WHAT IS ASKED -
Please identify every line in the listing that contains the word "from", and copy each of those lines. Case counts.

AVAILABLE DATA -
══════════════════════════════

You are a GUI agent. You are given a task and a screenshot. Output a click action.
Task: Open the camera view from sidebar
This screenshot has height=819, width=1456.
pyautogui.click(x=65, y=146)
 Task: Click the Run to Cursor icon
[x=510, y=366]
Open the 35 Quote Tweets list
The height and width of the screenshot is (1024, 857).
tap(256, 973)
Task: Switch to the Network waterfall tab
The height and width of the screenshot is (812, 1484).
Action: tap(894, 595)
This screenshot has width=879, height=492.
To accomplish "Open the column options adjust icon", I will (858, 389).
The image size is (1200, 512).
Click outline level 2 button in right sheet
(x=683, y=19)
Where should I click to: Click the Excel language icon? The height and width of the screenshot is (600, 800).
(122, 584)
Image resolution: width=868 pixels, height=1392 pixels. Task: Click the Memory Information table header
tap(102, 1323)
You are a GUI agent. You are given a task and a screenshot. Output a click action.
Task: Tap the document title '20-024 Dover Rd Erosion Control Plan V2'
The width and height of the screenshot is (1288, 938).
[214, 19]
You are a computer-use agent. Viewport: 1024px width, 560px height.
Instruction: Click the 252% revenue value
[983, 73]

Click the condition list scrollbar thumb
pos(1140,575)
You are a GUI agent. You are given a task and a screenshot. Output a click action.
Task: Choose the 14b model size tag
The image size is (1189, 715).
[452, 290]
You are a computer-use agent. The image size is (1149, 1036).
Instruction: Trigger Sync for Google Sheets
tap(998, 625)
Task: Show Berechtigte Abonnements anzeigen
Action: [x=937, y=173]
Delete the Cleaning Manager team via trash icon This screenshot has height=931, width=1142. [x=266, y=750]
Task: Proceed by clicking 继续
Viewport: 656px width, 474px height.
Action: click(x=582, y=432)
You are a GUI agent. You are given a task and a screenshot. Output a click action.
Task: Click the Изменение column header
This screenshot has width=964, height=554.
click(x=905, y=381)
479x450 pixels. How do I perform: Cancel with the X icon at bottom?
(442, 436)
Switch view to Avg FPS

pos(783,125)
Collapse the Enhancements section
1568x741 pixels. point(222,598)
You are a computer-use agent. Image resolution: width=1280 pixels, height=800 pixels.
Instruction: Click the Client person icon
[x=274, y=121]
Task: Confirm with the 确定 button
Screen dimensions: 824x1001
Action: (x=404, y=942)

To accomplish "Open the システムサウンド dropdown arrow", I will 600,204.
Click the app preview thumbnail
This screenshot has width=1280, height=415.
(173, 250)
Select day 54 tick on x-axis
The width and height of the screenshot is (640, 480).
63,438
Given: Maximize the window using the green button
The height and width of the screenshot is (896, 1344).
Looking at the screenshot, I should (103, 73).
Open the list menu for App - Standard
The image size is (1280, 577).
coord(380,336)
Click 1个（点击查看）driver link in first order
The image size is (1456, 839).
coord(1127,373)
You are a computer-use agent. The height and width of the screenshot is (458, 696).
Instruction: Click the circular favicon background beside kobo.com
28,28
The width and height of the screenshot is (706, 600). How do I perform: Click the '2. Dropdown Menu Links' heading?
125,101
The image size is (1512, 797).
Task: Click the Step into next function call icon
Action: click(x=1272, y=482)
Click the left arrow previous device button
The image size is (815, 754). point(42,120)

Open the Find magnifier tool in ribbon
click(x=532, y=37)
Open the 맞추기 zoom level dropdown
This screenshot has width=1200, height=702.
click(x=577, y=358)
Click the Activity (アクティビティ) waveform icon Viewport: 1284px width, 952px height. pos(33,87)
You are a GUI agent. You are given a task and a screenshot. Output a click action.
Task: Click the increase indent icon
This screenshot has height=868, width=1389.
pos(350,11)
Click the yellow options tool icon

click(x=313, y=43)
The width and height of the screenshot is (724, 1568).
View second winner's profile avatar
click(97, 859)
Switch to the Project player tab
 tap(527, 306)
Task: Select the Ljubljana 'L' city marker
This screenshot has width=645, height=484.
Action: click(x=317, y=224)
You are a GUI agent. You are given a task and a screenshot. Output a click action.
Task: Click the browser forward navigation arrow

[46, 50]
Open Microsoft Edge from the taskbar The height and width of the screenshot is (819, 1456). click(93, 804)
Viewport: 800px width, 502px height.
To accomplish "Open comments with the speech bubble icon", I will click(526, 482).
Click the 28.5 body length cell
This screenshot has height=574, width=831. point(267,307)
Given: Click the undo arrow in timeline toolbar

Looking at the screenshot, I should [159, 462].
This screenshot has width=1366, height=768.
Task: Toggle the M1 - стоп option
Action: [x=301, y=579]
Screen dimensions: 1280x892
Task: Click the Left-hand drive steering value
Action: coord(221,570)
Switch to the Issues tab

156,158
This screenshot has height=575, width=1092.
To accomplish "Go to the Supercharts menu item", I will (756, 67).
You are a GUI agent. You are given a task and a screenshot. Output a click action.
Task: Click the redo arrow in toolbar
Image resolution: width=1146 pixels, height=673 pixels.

══════════════════════════════

EXERCISE RESULT -
Task: Open the camera view from sidebar
Open Microsoft Edge from the taskbar The height and width of the screenshot is (819, 1456). click(93, 804)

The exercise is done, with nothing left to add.